Your goal:
Filter the data below down to the lines that contain the string "Select", copying each matching line in full. Treat the match as case-sensitive.

Dataset extract:
· · · · ·

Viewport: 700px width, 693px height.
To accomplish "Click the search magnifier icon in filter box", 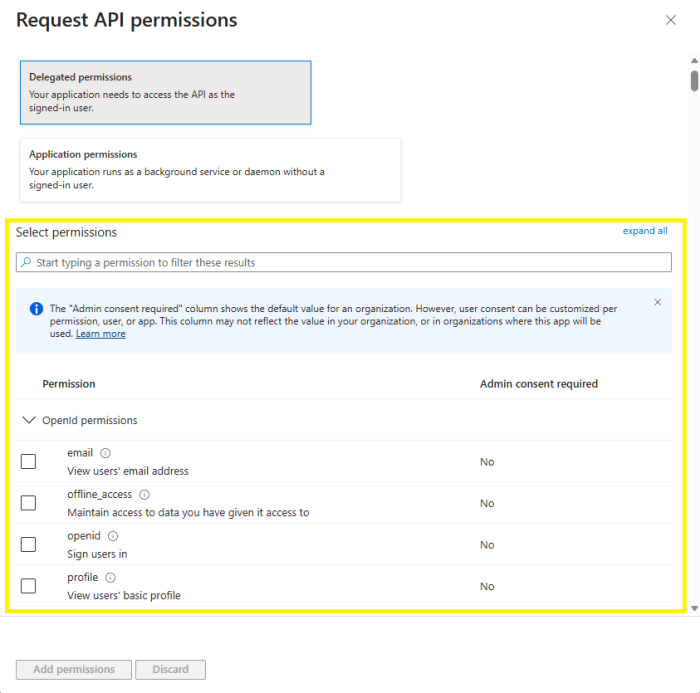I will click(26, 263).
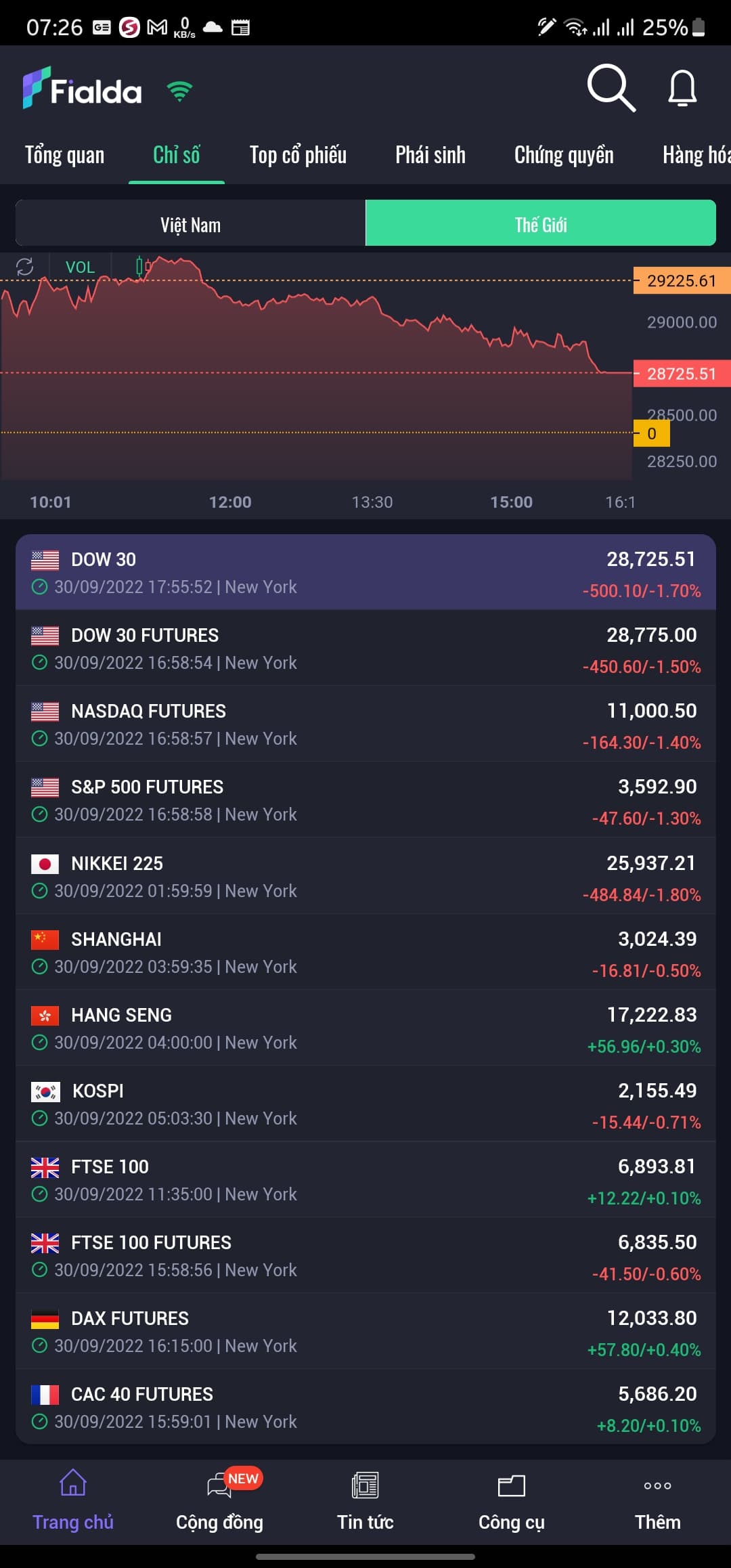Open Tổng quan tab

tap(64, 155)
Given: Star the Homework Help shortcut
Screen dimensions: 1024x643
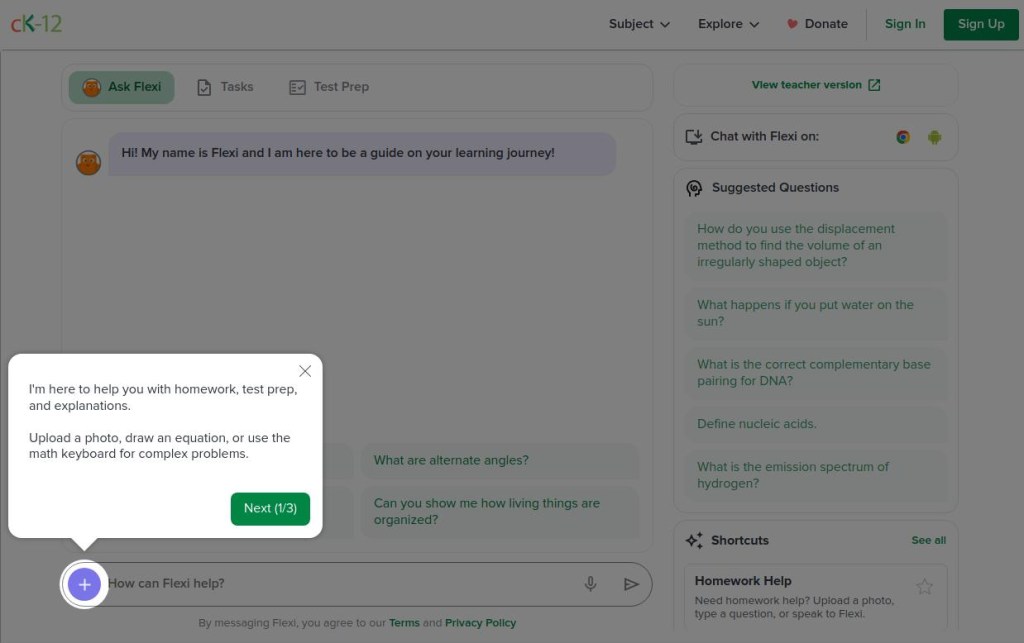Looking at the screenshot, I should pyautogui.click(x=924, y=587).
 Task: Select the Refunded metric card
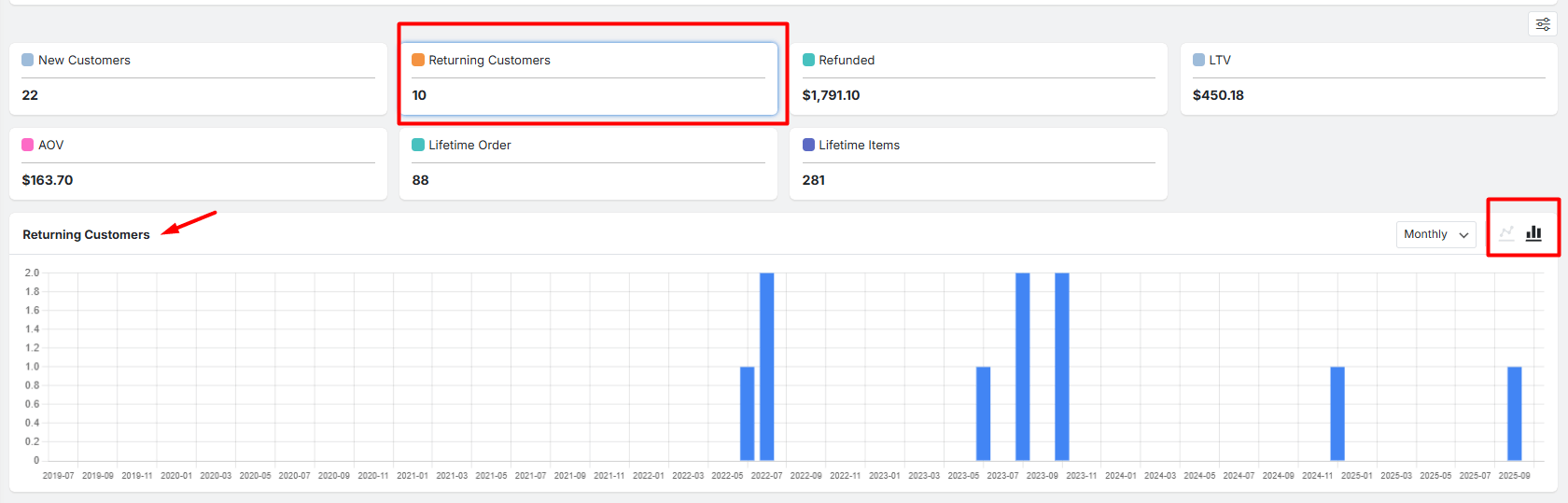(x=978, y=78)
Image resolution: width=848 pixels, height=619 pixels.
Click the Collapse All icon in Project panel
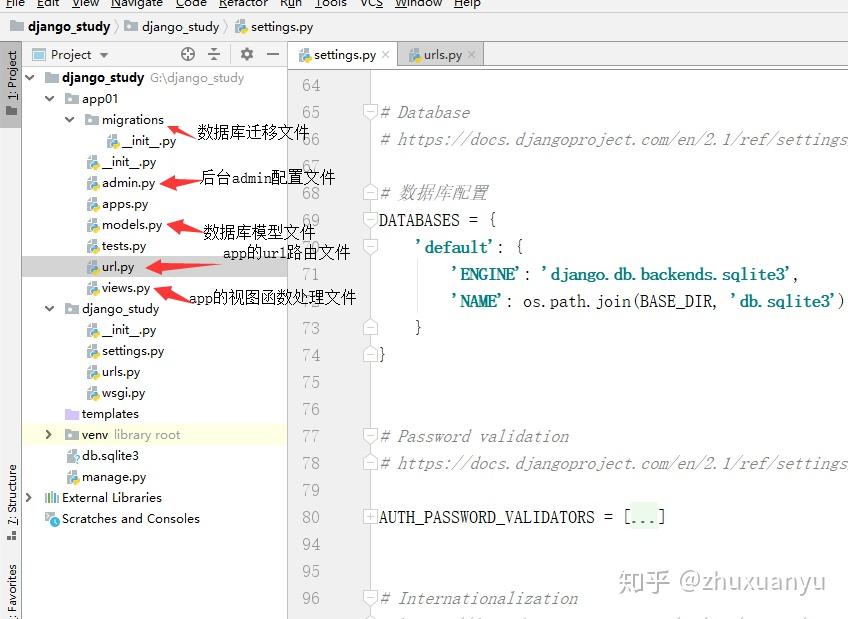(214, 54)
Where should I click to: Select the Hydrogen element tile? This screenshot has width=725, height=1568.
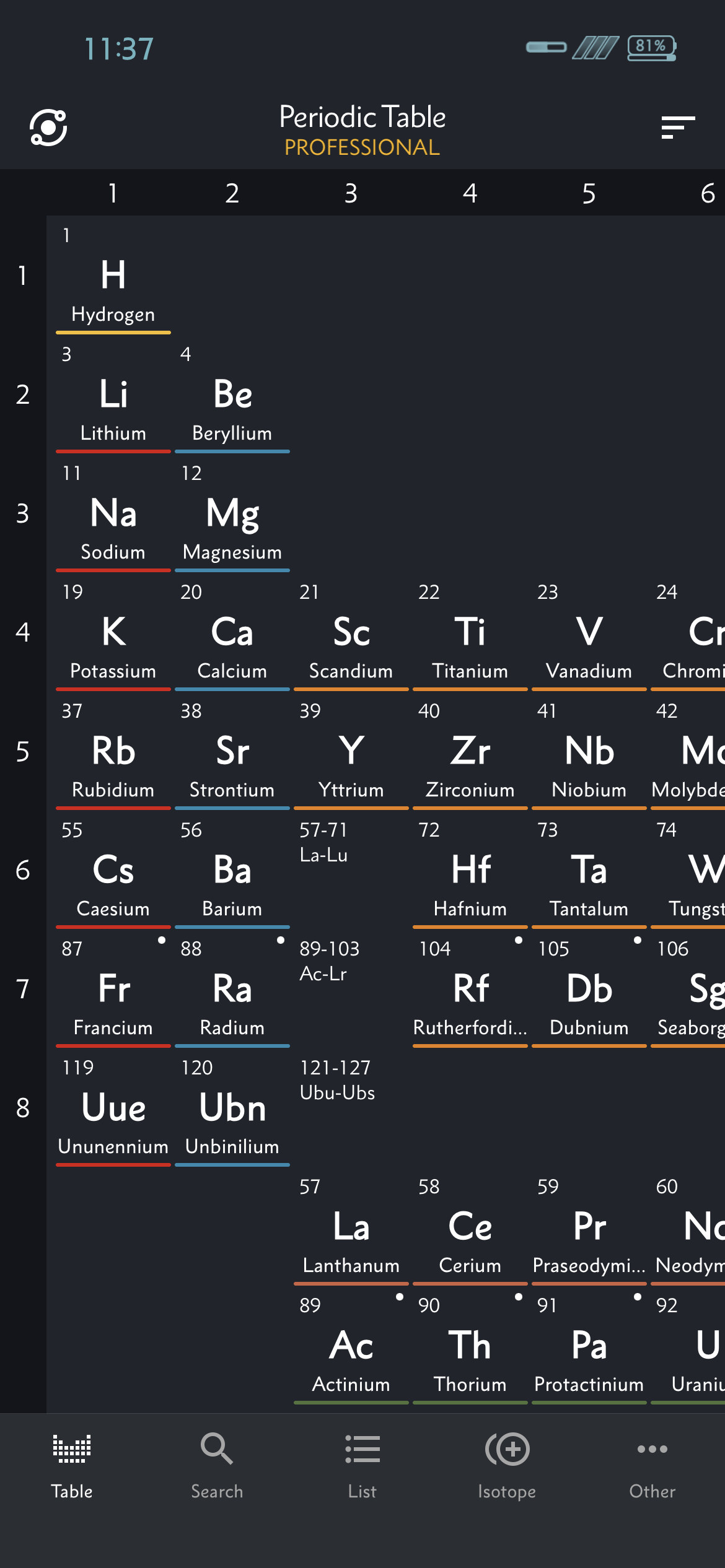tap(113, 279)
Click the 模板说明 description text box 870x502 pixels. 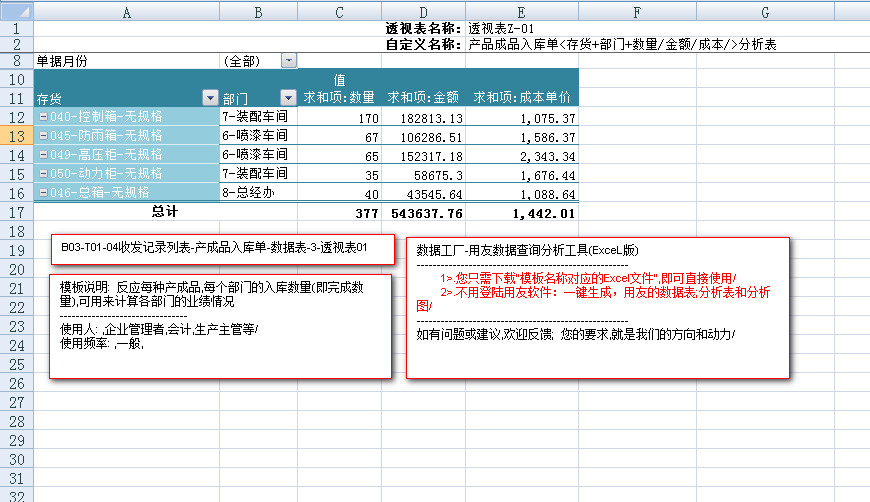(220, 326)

· · · · ·

The output:
 Task: Select the Refunded metric card
Where should I click to: Select the Hydrogen element tile? This screenshot has width=725, height=1568.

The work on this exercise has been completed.